Beyond shuffling: Tips and tricks for scaling Spark jobs

Holden Karau (Independent)
16:35–17:15 Thursday, 2/06/2016
Spark & beyond
Location: Capital Suite 13 Level: Intermediate
Average rating: ****.
(4.78, 9 ratings)

Prerequisite knowledge

Attendees should know the basics of Spark (RDDs, DataFrames) and have a general understanding of how Spark works.

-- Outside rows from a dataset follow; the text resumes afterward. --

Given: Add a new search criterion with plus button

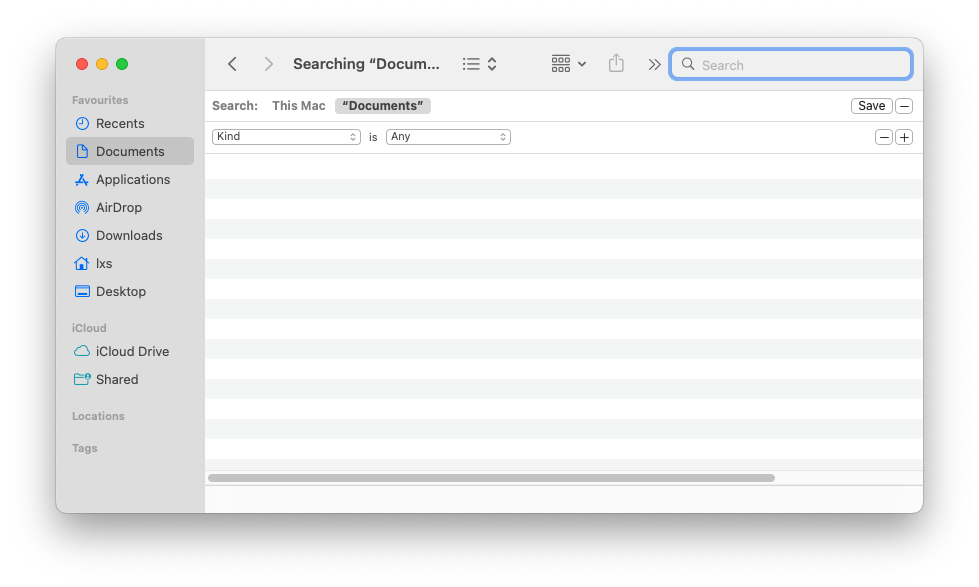Looking at the screenshot, I should tap(904, 136).
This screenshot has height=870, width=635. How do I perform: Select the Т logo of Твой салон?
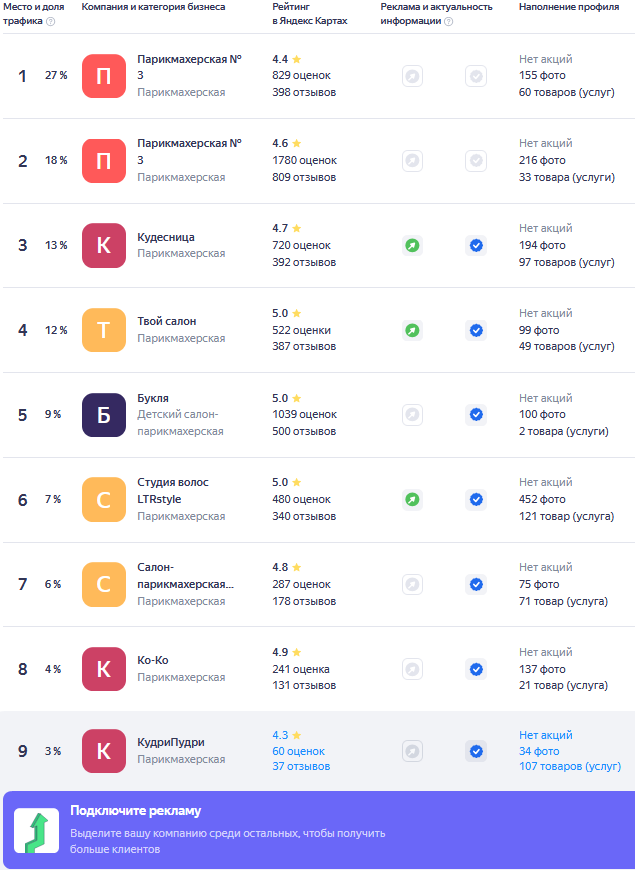pos(104,330)
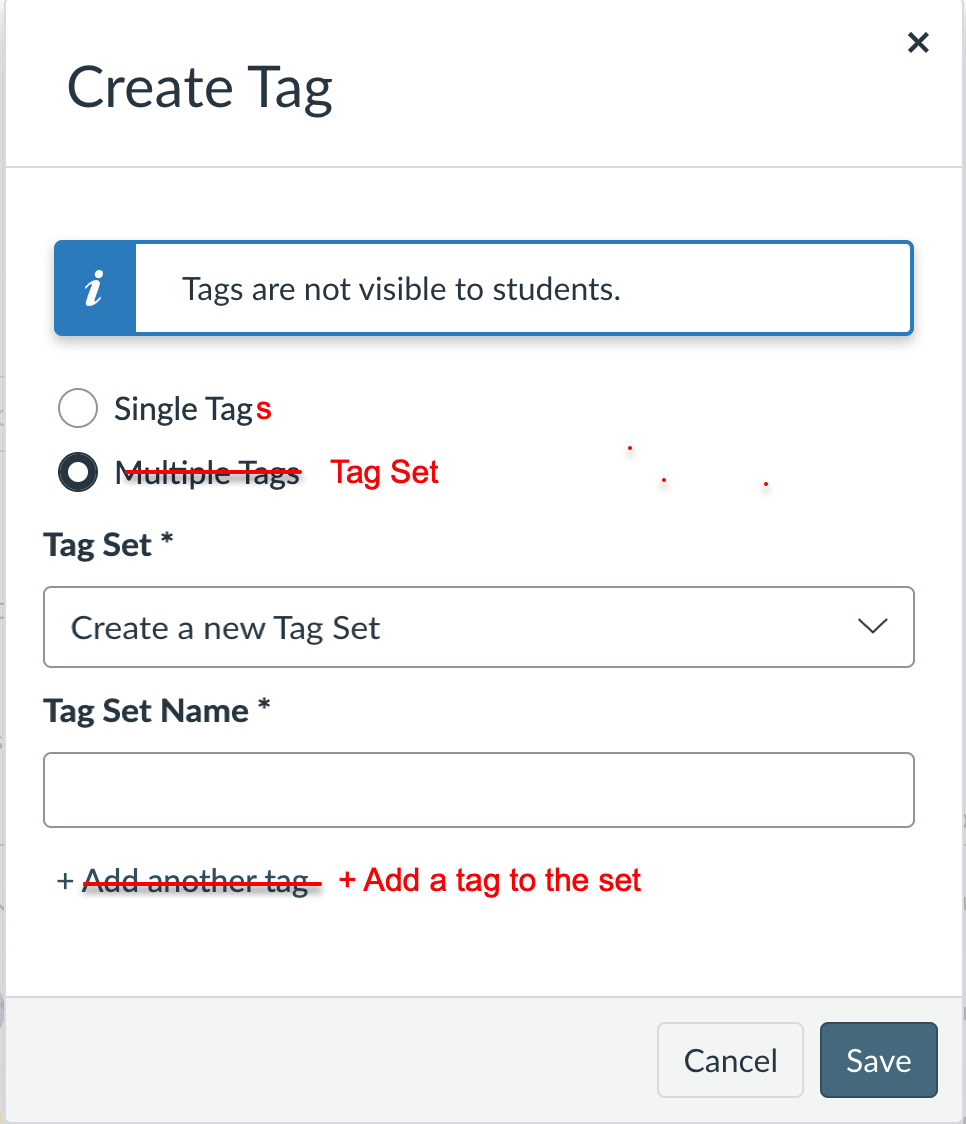Click the X to close the Create Tag dialog

[x=918, y=43]
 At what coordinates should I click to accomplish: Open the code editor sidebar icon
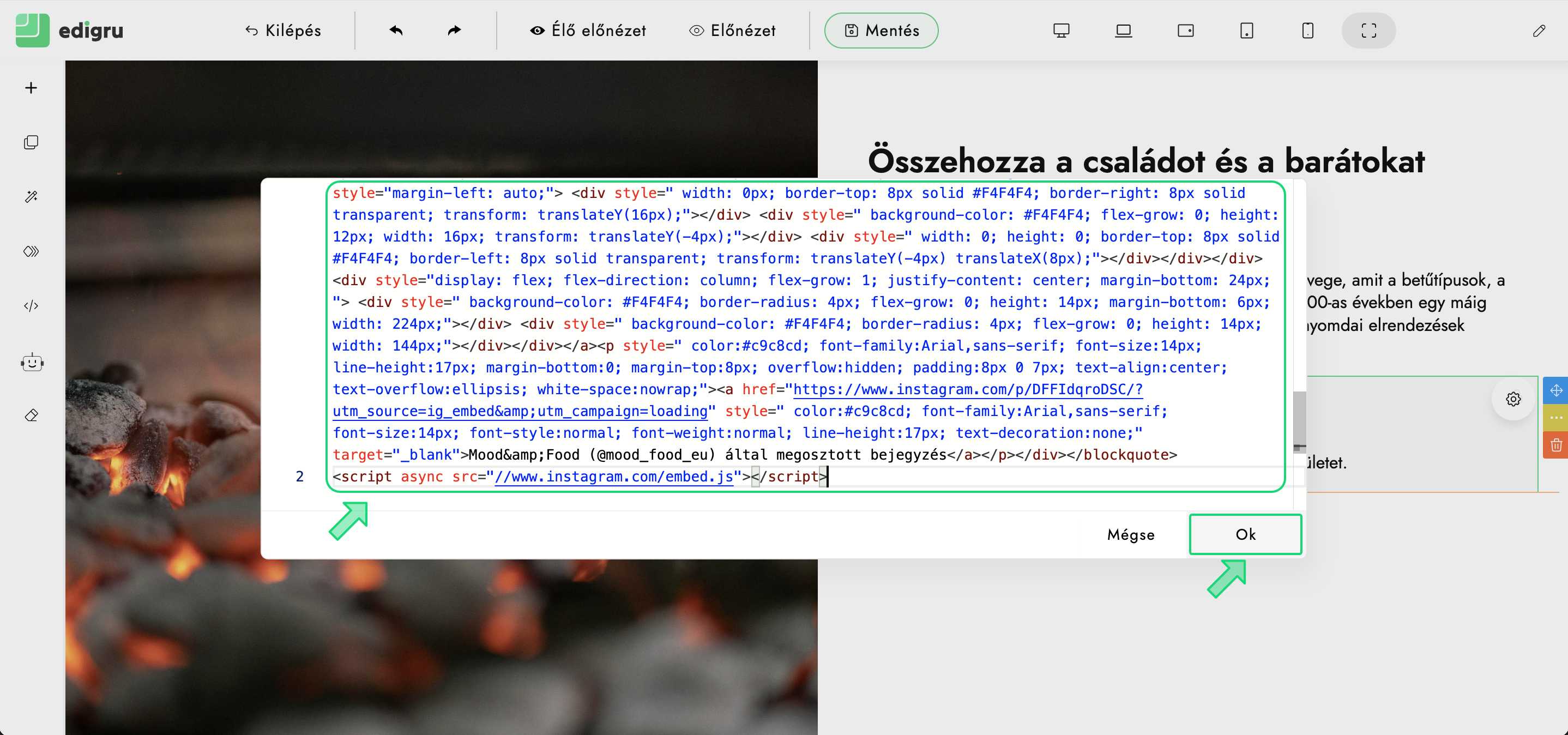(31, 306)
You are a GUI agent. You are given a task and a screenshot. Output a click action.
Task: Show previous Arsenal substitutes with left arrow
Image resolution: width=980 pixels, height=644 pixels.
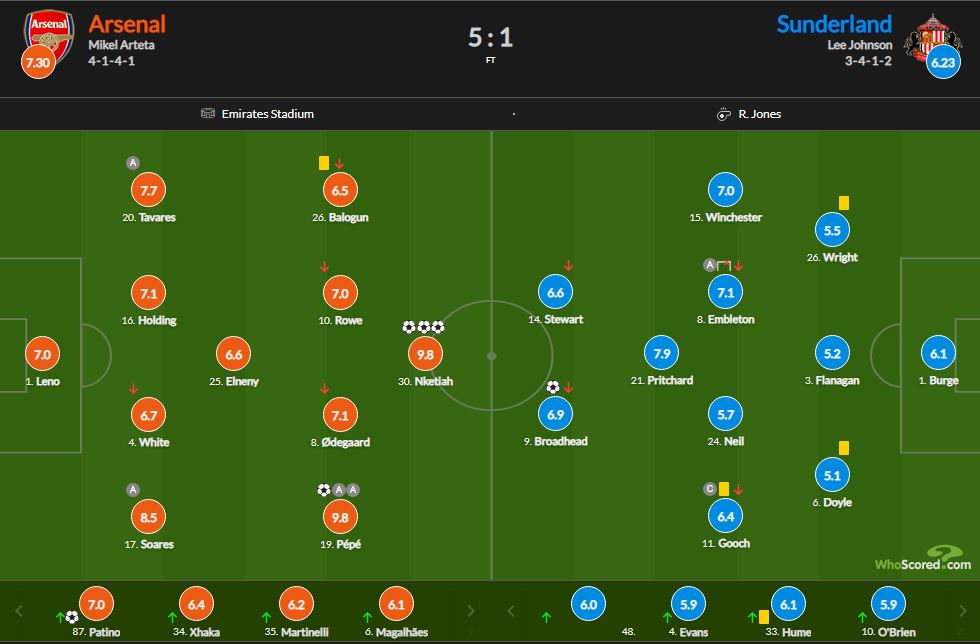19,611
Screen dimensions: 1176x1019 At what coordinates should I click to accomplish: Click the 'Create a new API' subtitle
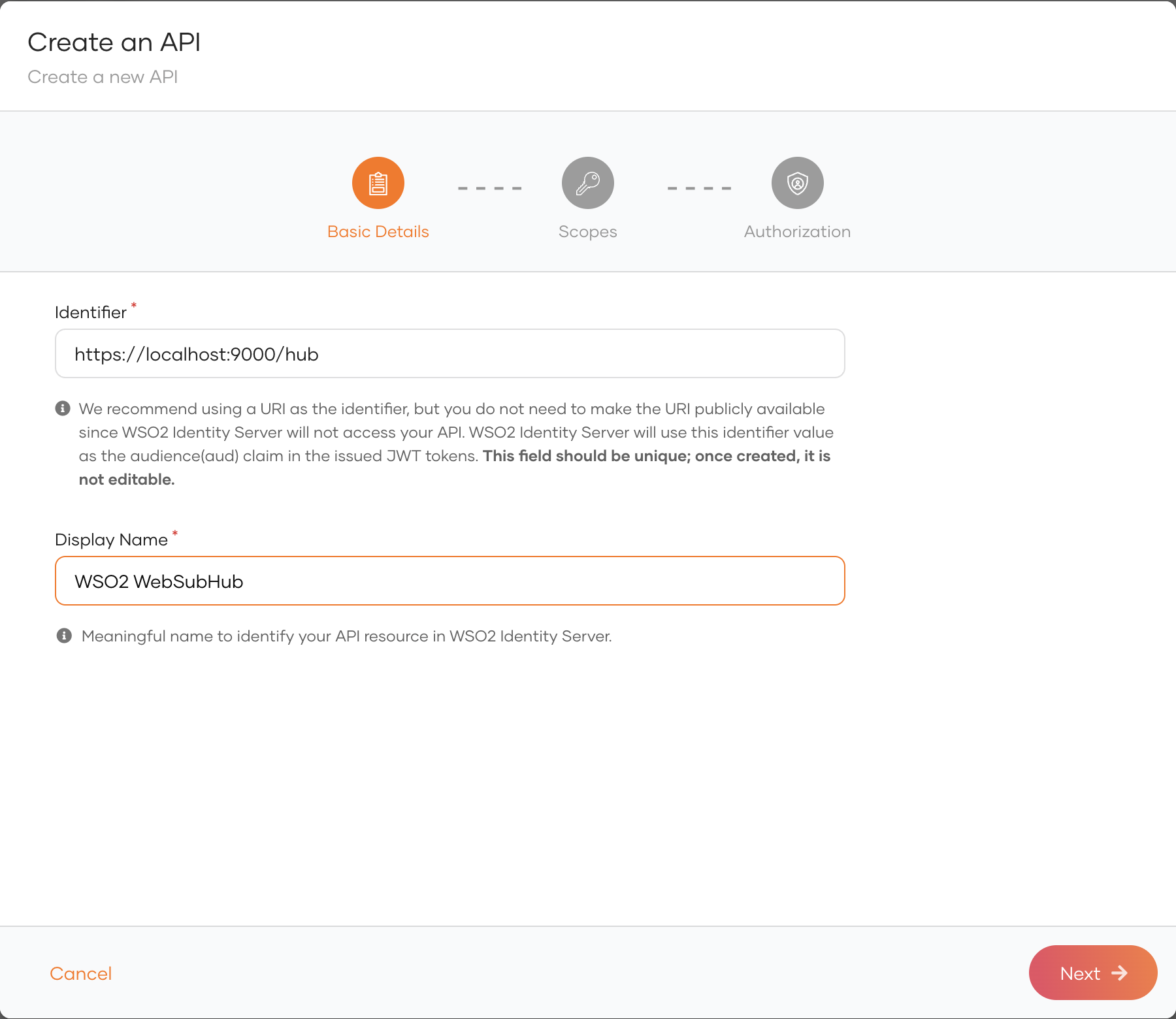click(103, 77)
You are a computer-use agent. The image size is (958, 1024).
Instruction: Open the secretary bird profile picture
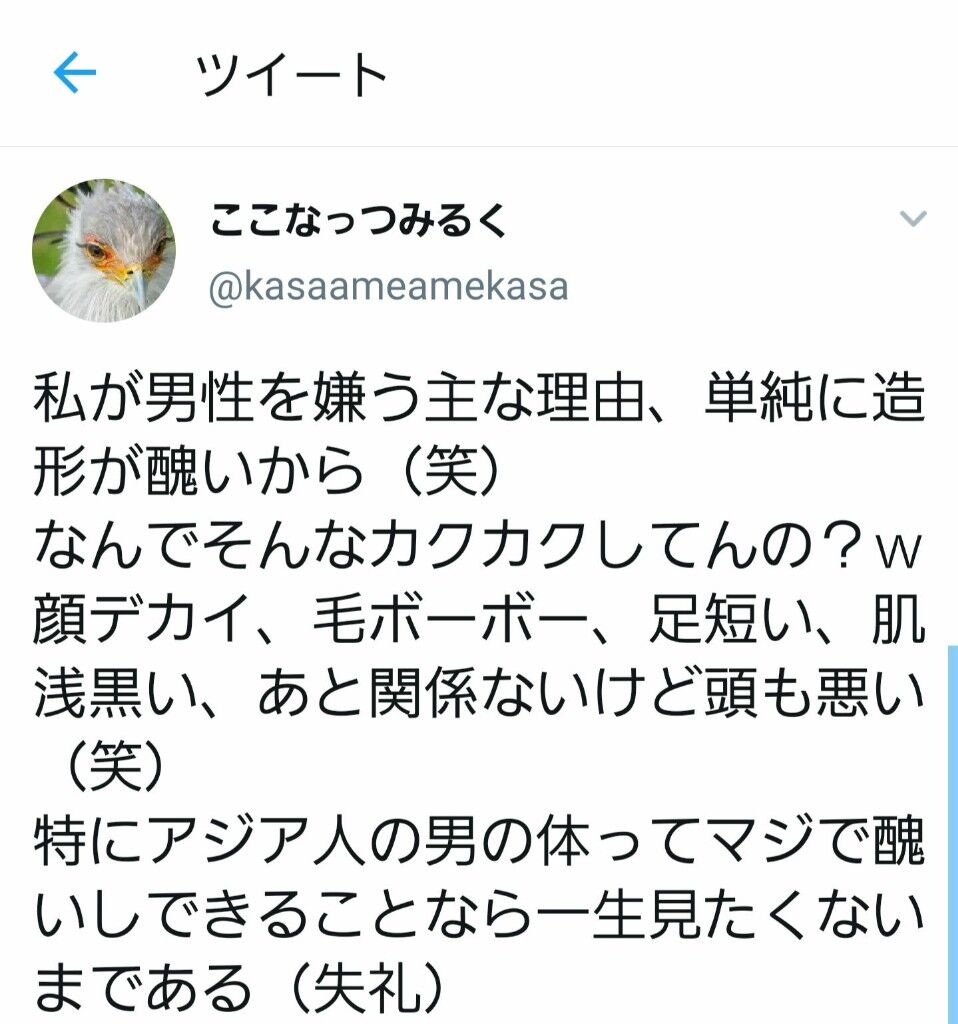pyautogui.click(x=104, y=251)
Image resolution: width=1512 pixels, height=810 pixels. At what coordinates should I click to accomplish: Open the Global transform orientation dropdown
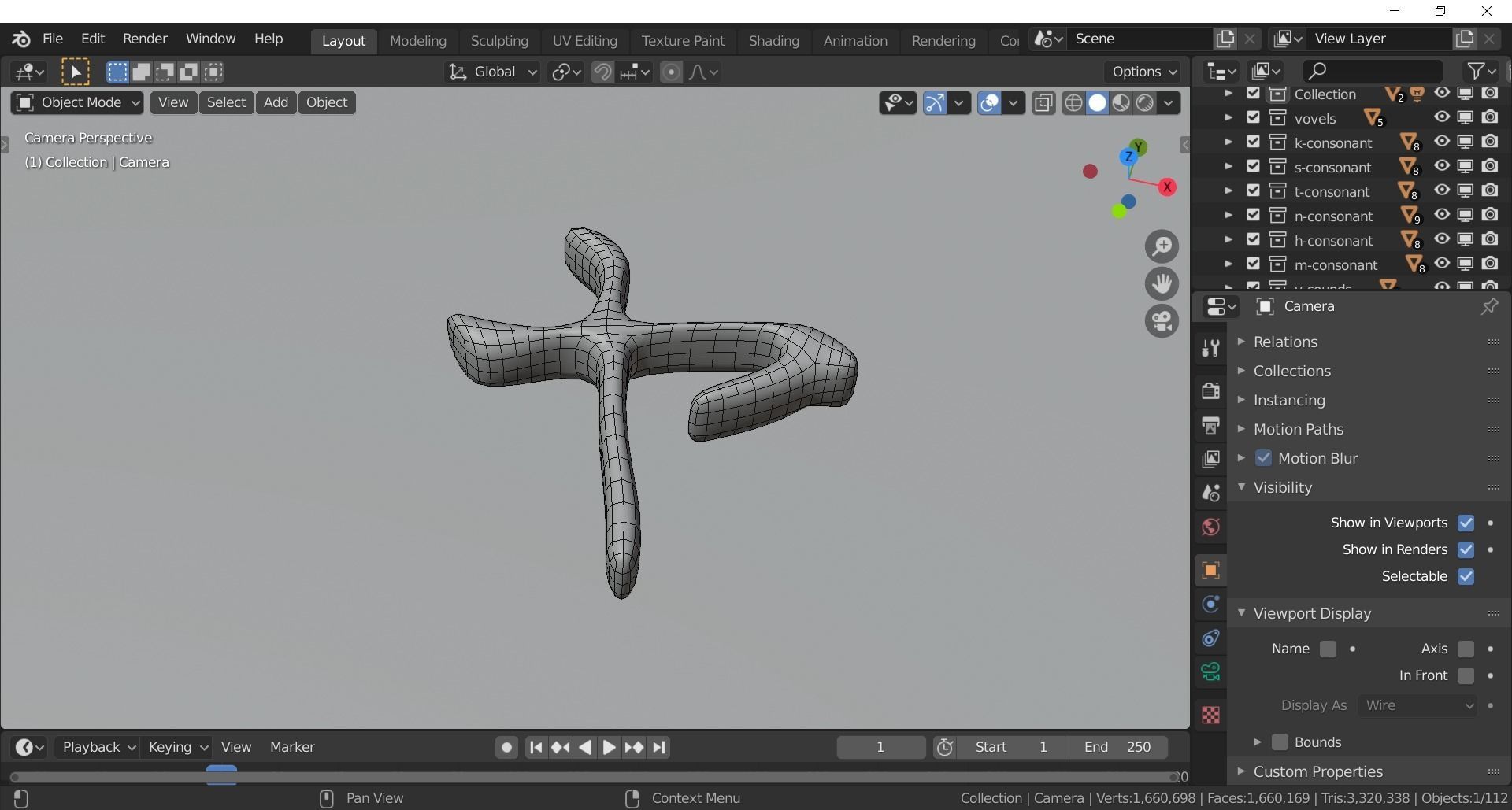coord(491,72)
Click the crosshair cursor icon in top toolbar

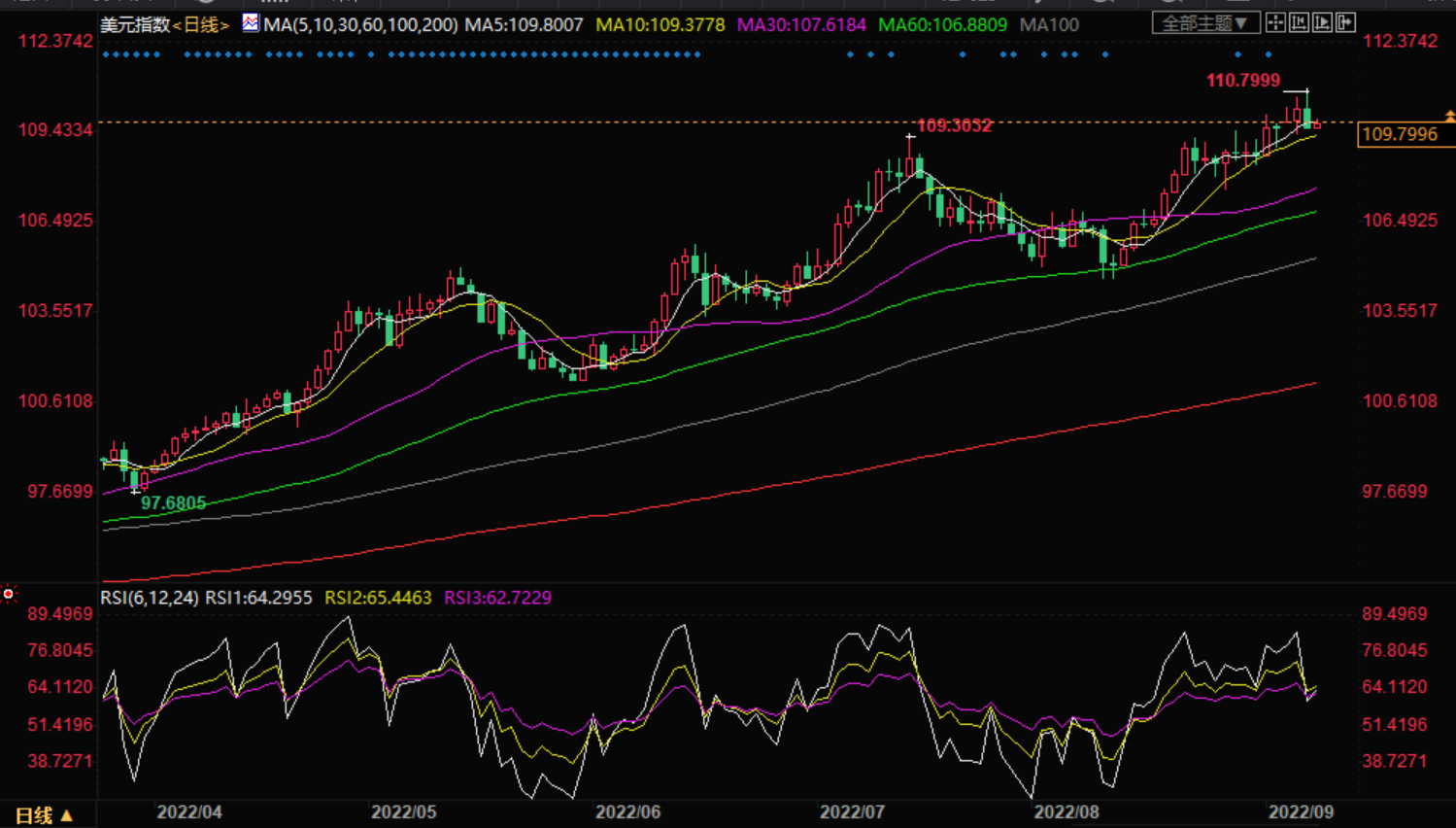click(x=1275, y=22)
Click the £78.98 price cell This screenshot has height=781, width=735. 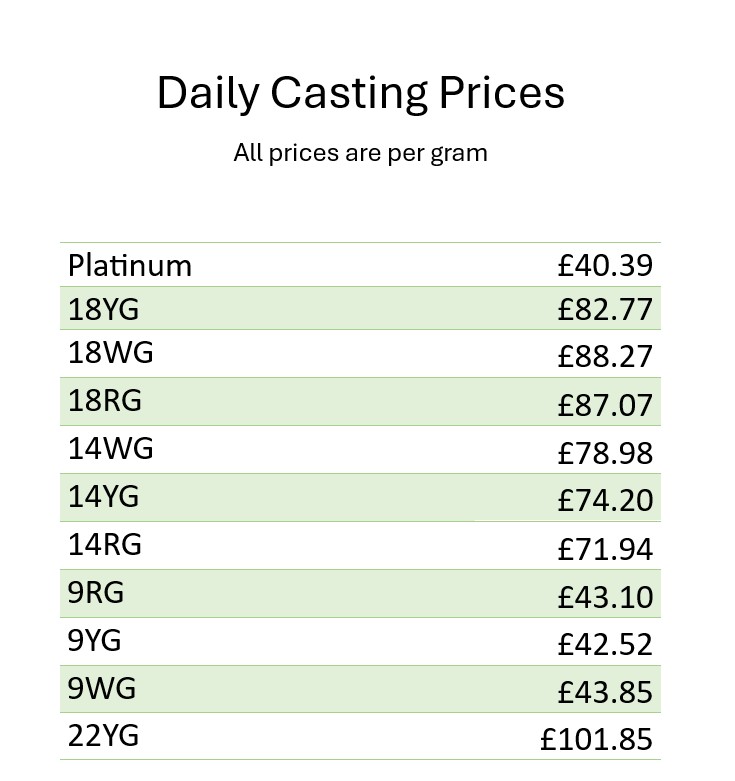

Holden Karau walks attendees through a number of common mistakes that can keep your Spark programs from scaling and examines solutions and general techniques useful for moving beyond a proof of concept to production.

Topics include:

  • Working with key/value data
  • Replacing groupByKey for awesomeness
  • Key skew: your data probably has it and how to survive
  • Effective caching and checkpointing
  • Considerations for noisy clusters
  • Functional transformations with Spark Datasets: getting the benefits of Catalyst with the ease of functional development
  • How to make our code testable
Photo of Holden Karau

Holden Karau


Holden Karau is a transgender Canadian software engineer working in the bay area. Previously, she worked at IBM, Alpine, Databricks, Google (twice), Foursquare, and Amazon. Holden is the coauthor of Learning Spark, High Performance Spark, and another Spark book that’s a bit more out of date. She’s a committer on the Apache Spark, SystemML, and Mahout projects. When not in San Francisco, Holden speaks internationally about different big data technologies (mostly Spark). She was tricked into the world of big data while trying to improve search and recommendation systems and has long since forgotten her original goal. Outside of work, she enjoys playing with fire, riding scooters, and dancing.